There's more to your intimate encounter than penetration alone. Whispering in your partner's ear, "How do you like that?" mid-stroke doesn't qualify as useful communication—directly find out what they want. This can happen before you get to the bedroom (and dirty talk might even lead you there). Strengthening the quality of communication will not only result in better sex (this is a fact), it will also result in a healthier relationships at any level—friends with benefits, to married 15 years with children.

Look for other ways to please your partner.
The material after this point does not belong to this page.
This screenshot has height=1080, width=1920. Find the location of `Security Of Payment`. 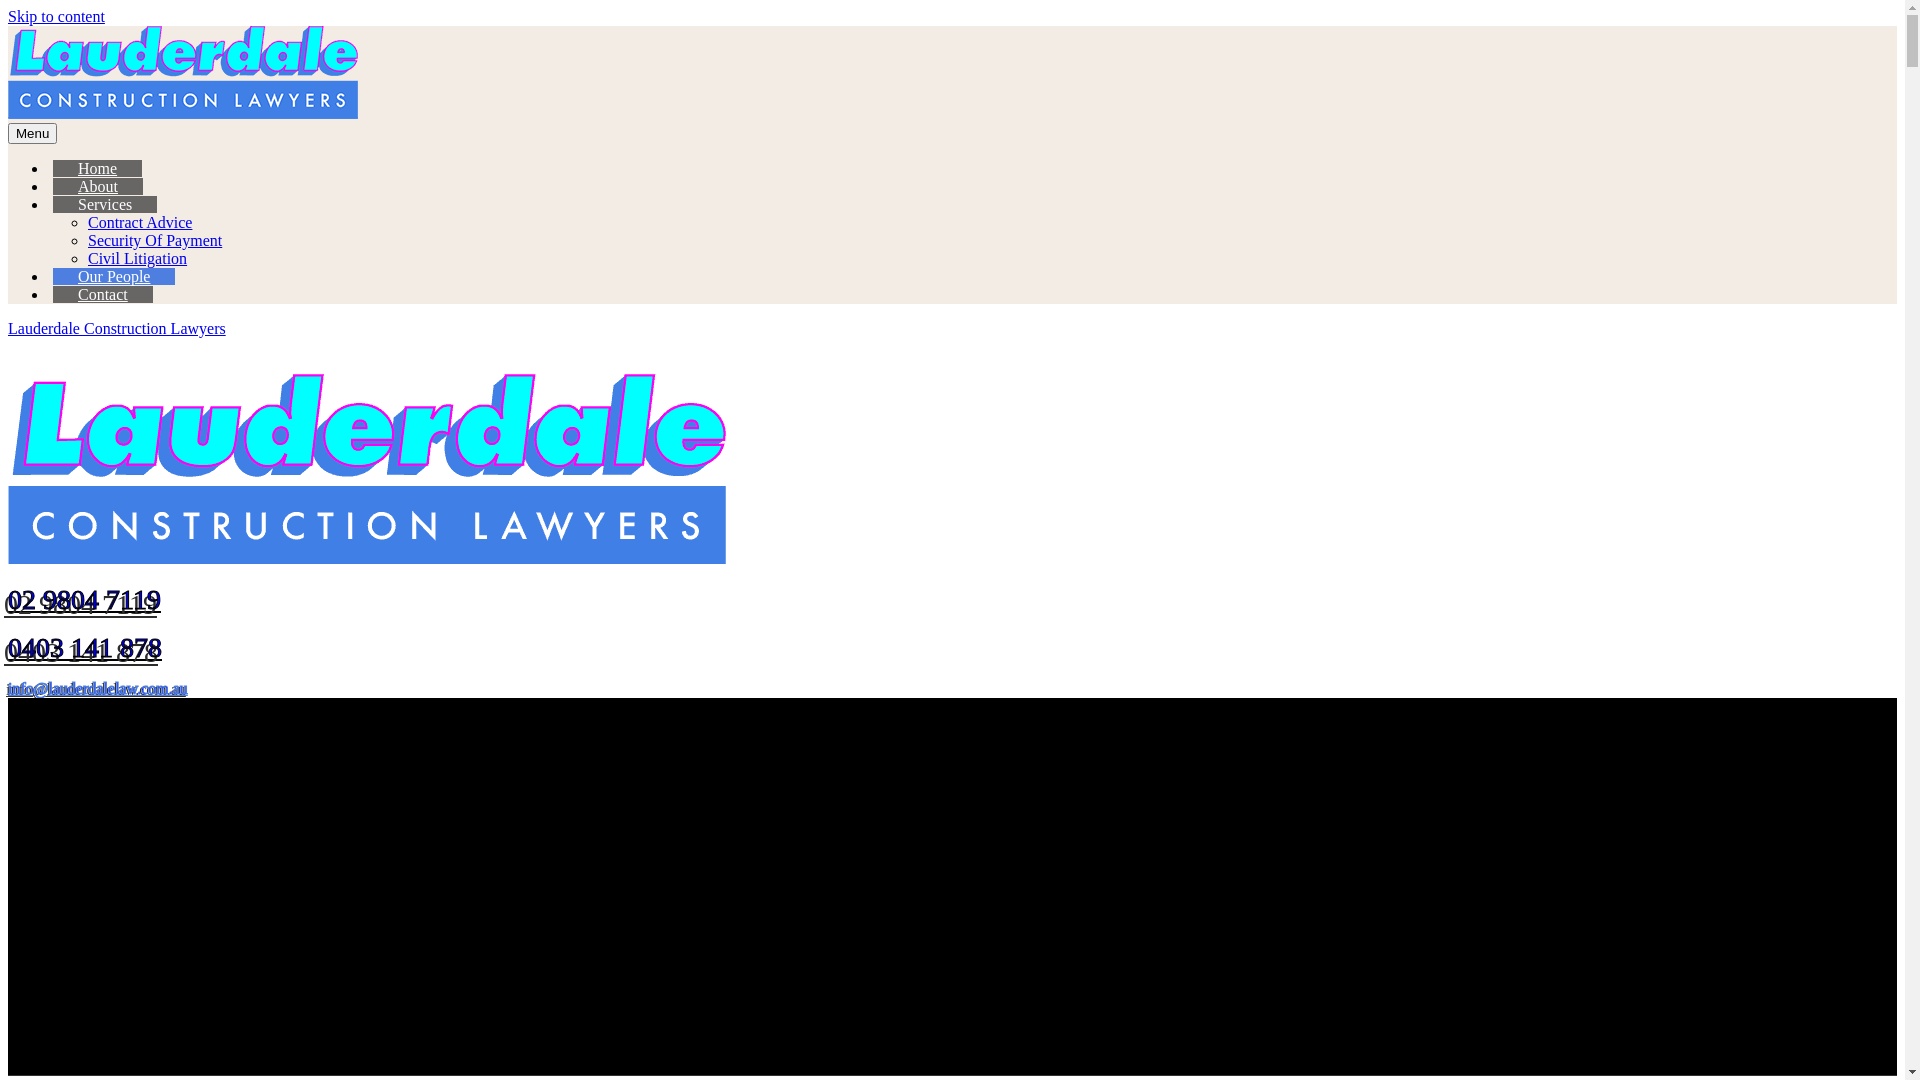

Security Of Payment is located at coordinates (155, 240).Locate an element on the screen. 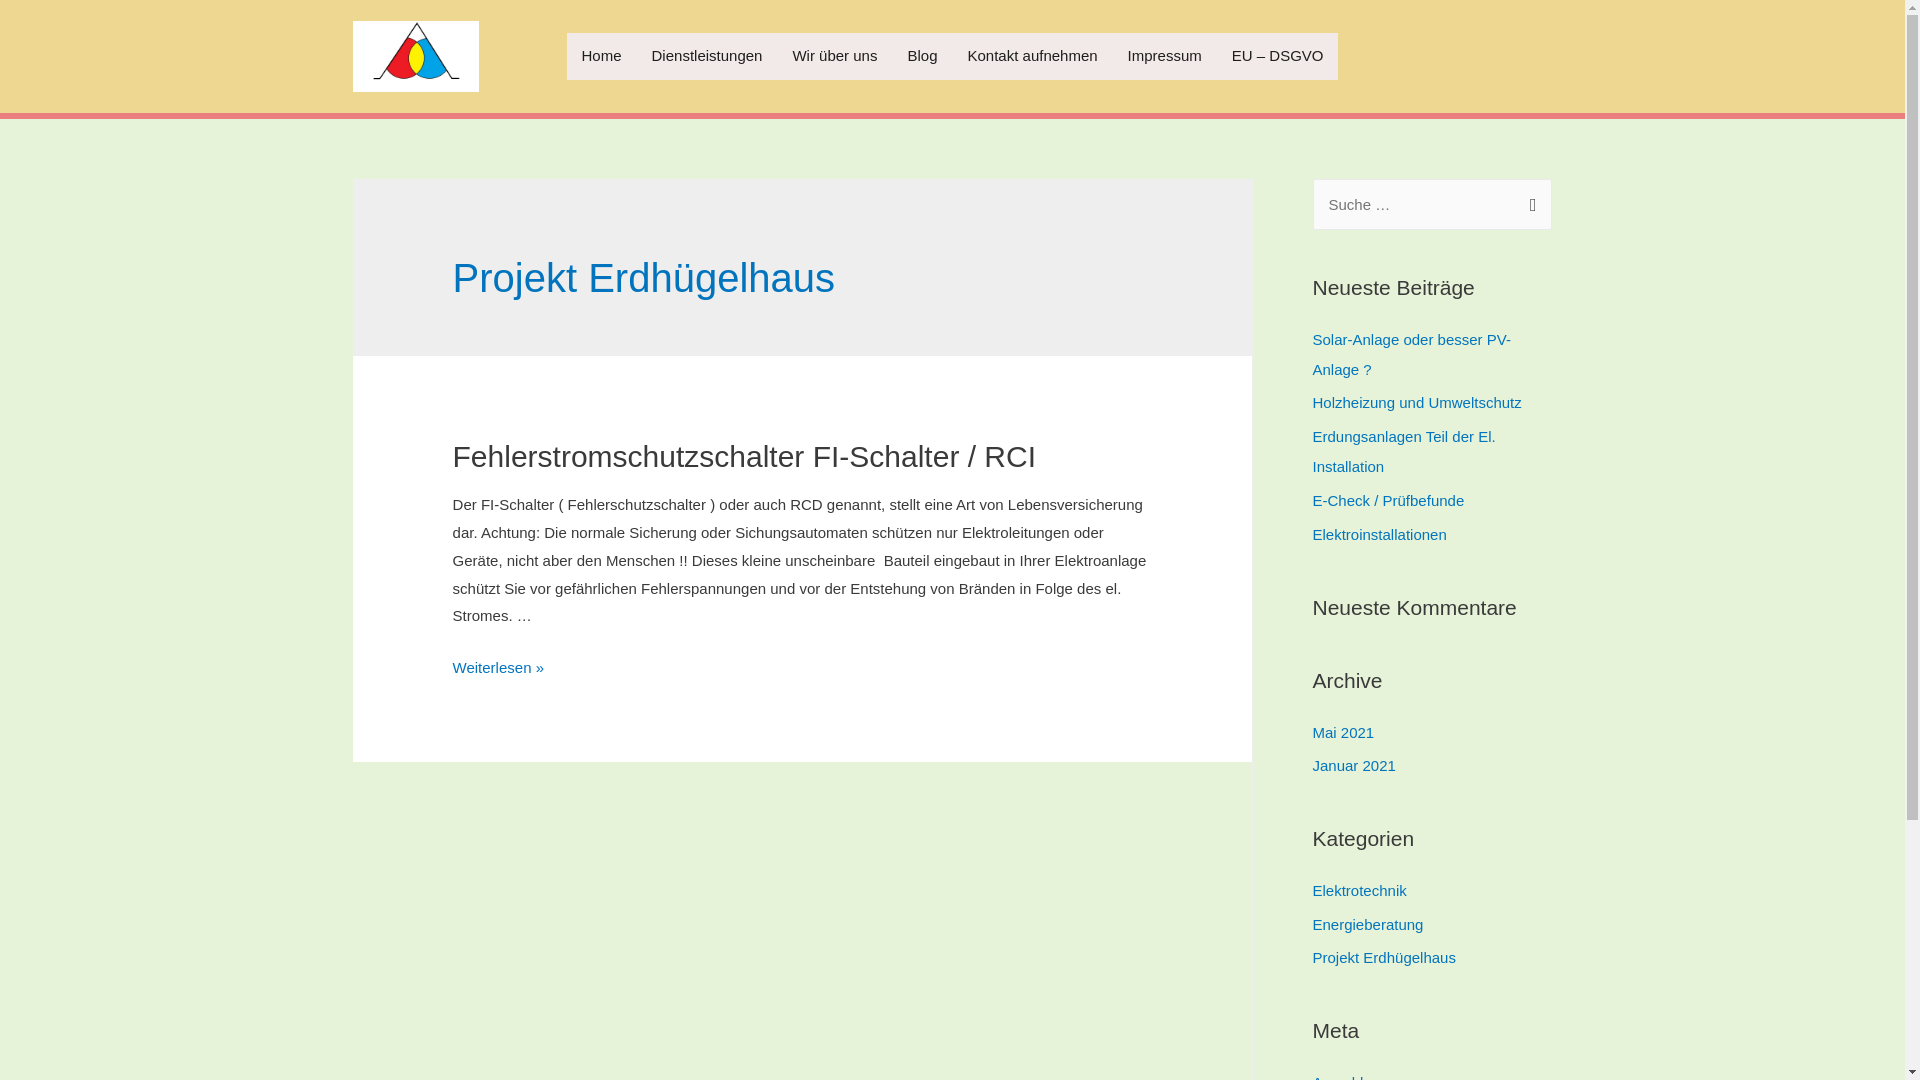 The height and width of the screenshot is (1080, 1920). Dienstleistungen is located at coordinates (708, 56).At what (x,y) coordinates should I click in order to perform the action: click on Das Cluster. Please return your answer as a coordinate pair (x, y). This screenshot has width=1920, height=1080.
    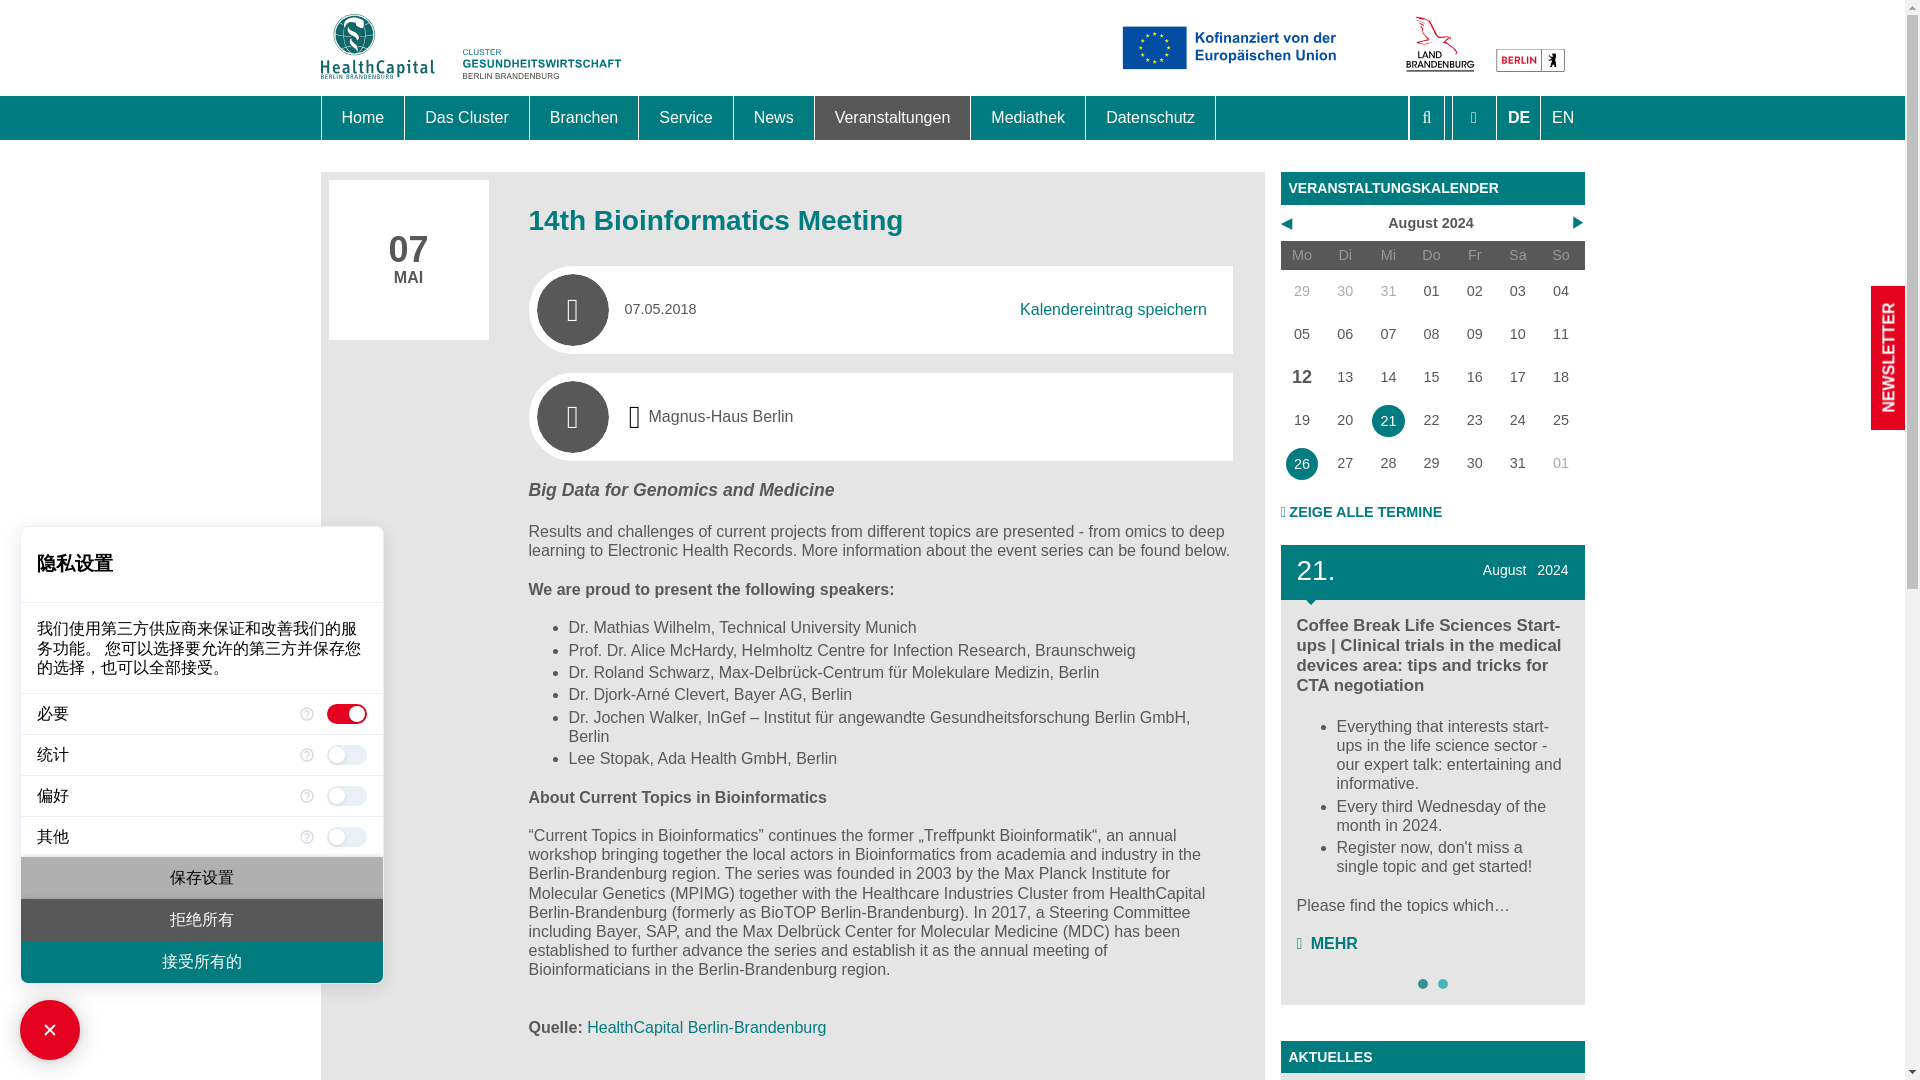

If you're striving to go the distance but consistently feeling like you're falling short, don't let insecurity over a speedy session get you down. There are always methods, such as mastering the art of cunnilingus and making sure you have a confident, firm, but conscious touch. Start gentle, and read the signals. But most importantly, showing you're invested in your partner's pleasure rather than how long you can pound it out can ultimately bypass how short (or long) you last.

You may already be lasting long enough.

Those of you already going the distance should probably check with your partner. Maybe you're killing the game and really laying it down for an extended period of ecstasy, but your partner could also be accommodating you and your ego—just ask! And you don't have to say, "Am I lasting too long?" You can simply pose this inquiry as wanting to learn more about what works for their needs. Further, after you check if you're doing all you can for them (as in, you come second), it may be more comfortable to ask for things that you like that may help you get off sooner—before your partner is over it and staring at the ceiling.

Bottom line: Communicate. Once you aren't wasting energy on lasting as long as you possibly can, you'll put yourself in position to have a constantly evolving and ever-improving sex life—one where the last thing you need to worry about is the clock. And besides, there's always round two.